## What is required
Using the text below about NVIDIA's Blackwell launch, say whether each statement agrees with it: (a) The B200 has 192GB of HBM3e memory. (b) The GB200 NVL72 rack is air-cooled. (c) NVIDIA's stock rose 15% in after-hours trading. Answer each with yes or no and quote the deciding words of the text.

## Selected text
NVIDIA Shatters Records Again
NVIDIA has officially launched the Blackwell B200 GPU, its next-generation AI accelerator that delivers 4x the AI training performance of the H100. The announcement came alongside the company's fiscal Q2 2026 earnings report, which revealed a staggering $40 billion in quarterly revenue, up 200% year-over-year. The data center segment alone generated $34 billion, cementing NVIDIA's position as the undisputed leader in AI computing infrastructure.
Blackwell B200: Technical Specifications
The Blackwell B200 is a technological marvel. Built on TSMC's custom 4NP process, it packs 208 billion transistors across two reticle-limited dies connected via a 10 TB/s NVLink-C2C interconnect. The GPU delivers 20 petaflops of FP4 AI compute, 10 petaflops of FP8, and features 192GB of HBM3e memory with 8 TB/s bandwidth. The new second-generation Transformer Engine supports FP4 and FP6 precision, enabling 4x faster training and 30x faster inference for trillion-parameter models compared to Hopper.
GB200 Superchip and NVL72 Rack
The B200 is paired with the Grace CPU to form the GB200 Superchip, delivering 40 petaflops of AI performance. The GB200 NVL72 rack system connects 36 Grace CPUs and 72 Blackwell GPUs in a single rack, providing an exaflop of AI compute in a liquid-cooled, 120kW cabinet. Major cloud providers including AWS, Google Cloud, Microsoft Azure, and Oracle Cloud have announced immediate availability of B200 instances.
Industry Impact
The Blackwell launch has profound implications for the AI industry. Training a GPT-5-class model now takes one-quarter of the time and cost, democratizing access to frontier AI development. The improved inference efficiency could reduce the cost of serving AI applications by 70%, potentially accelerating the deployment of AI features across consumer and enterprise products. NVIDIA's stock surged 15% in after-hours trading following the announcement.
Supply Chain and Competition
NVIDIA acknowledged that demand continues to outstrip supply, with B200 orders booked through Q3 2026. Competitors AMD with the MI400X and Intel with Gaudi 3 are gaining ground but remain far behind in ecosystem maturity. The real competitive pressure is coming from custom AI chips by cloud providers, with Google's TPU v6 and Amazon's Trainium3 expected to challenge NVIDIA in specific workloads.

## Entries provided

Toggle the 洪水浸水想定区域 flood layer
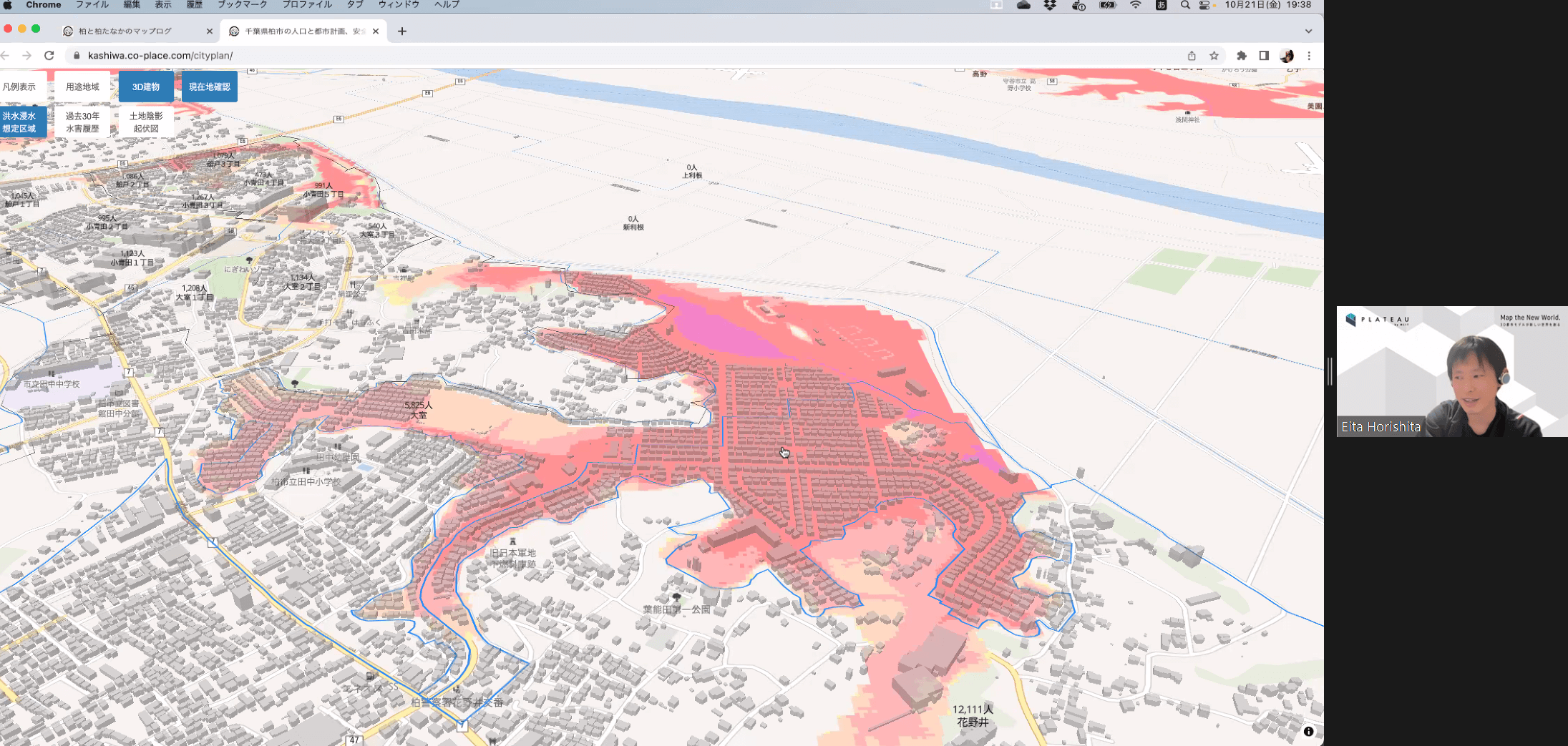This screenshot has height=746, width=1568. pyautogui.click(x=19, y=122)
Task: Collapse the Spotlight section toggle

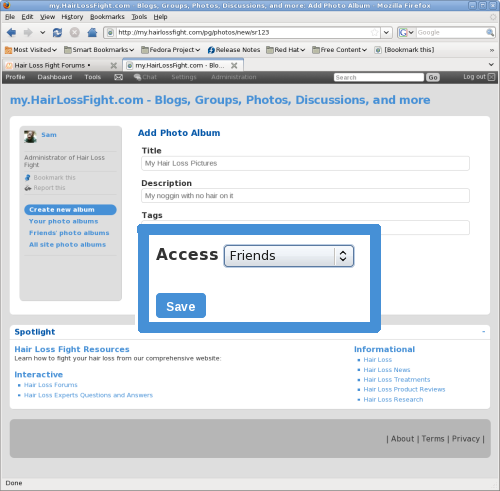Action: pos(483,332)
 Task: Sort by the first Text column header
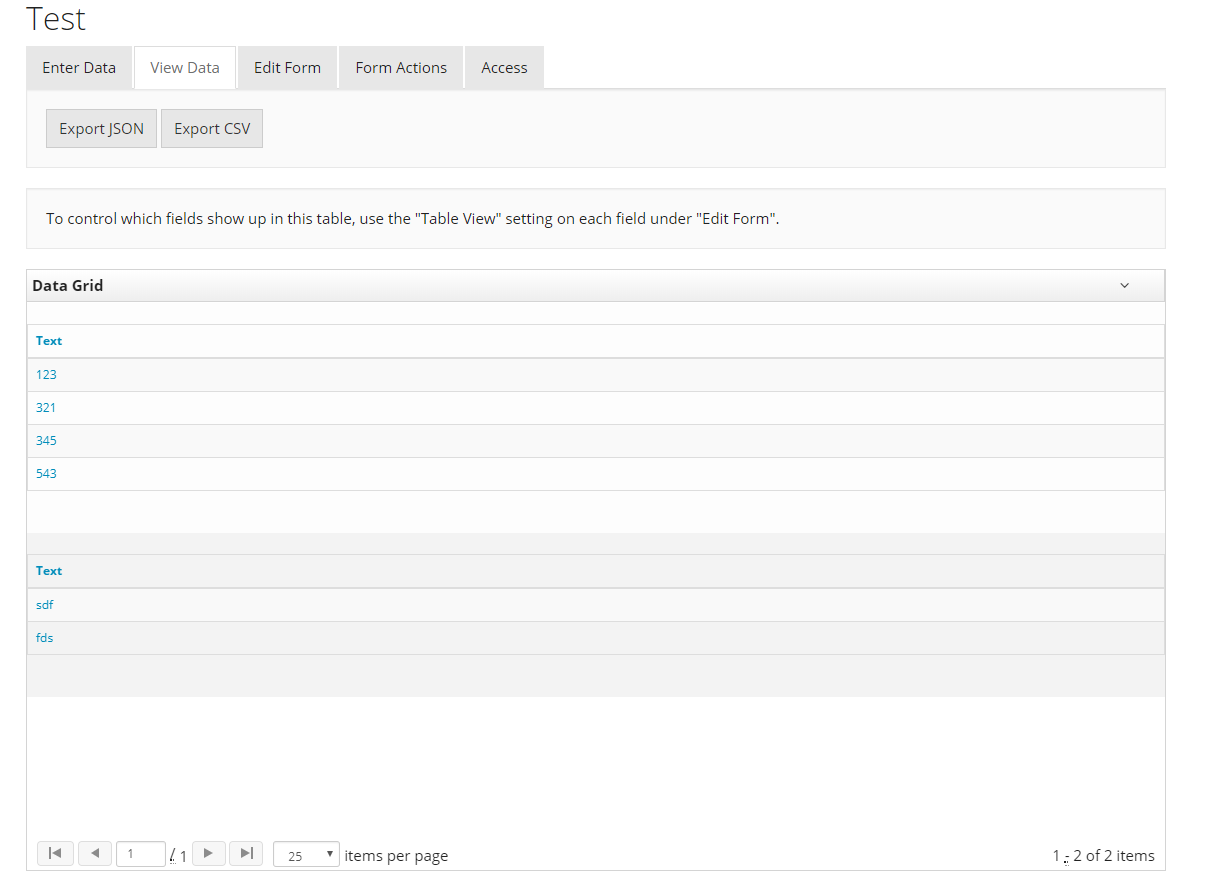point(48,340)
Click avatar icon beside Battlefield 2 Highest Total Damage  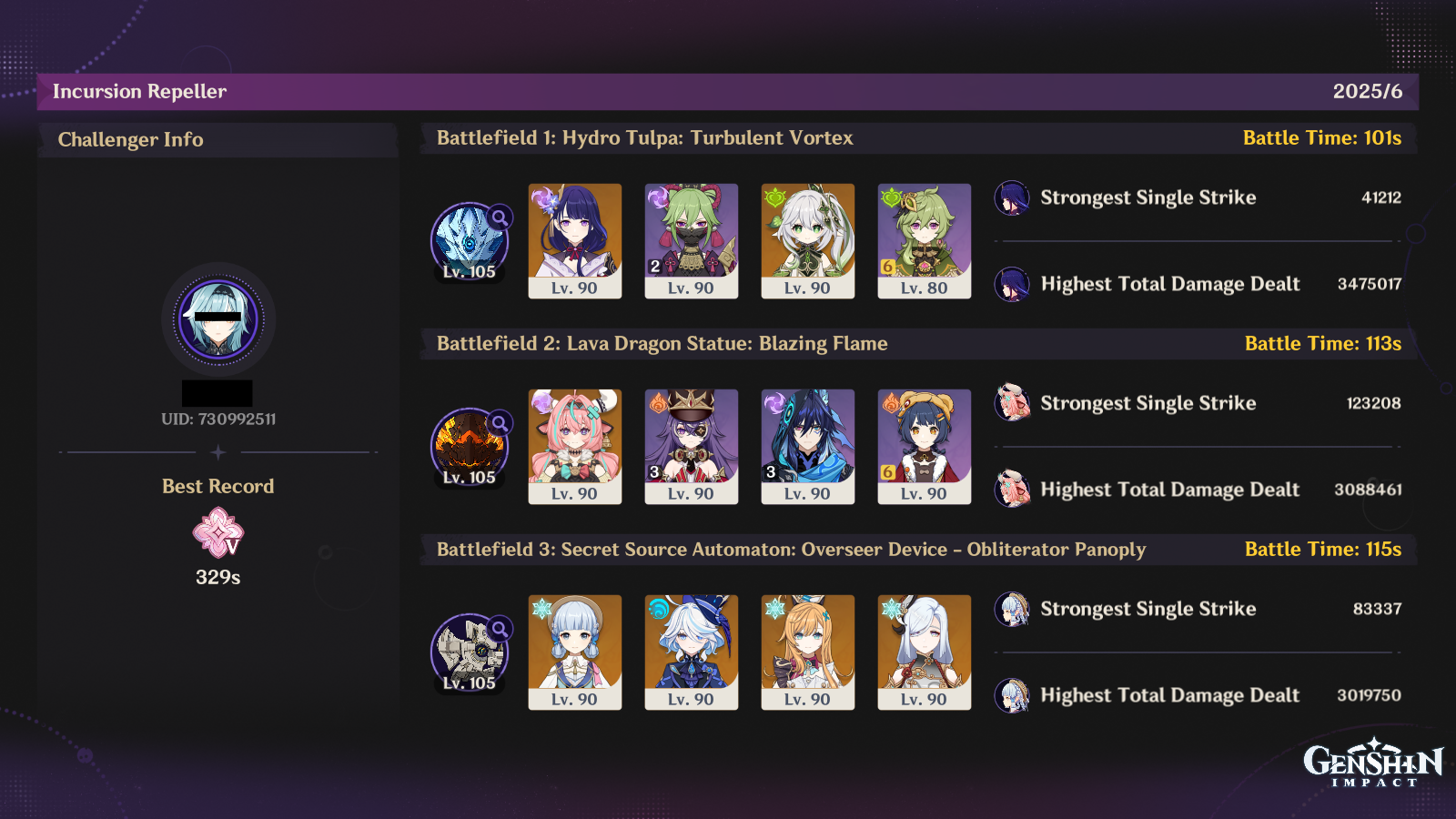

## Result of this task
(a) Yes: "features 192GB of HBM3e memory with 8 TB/s bandwidth"
(b) No: "in a liquid-cooled, 120kW cabinet"
(c) Yes: "NVIDIA's stock surged 15% in after-hours trading following the announcement"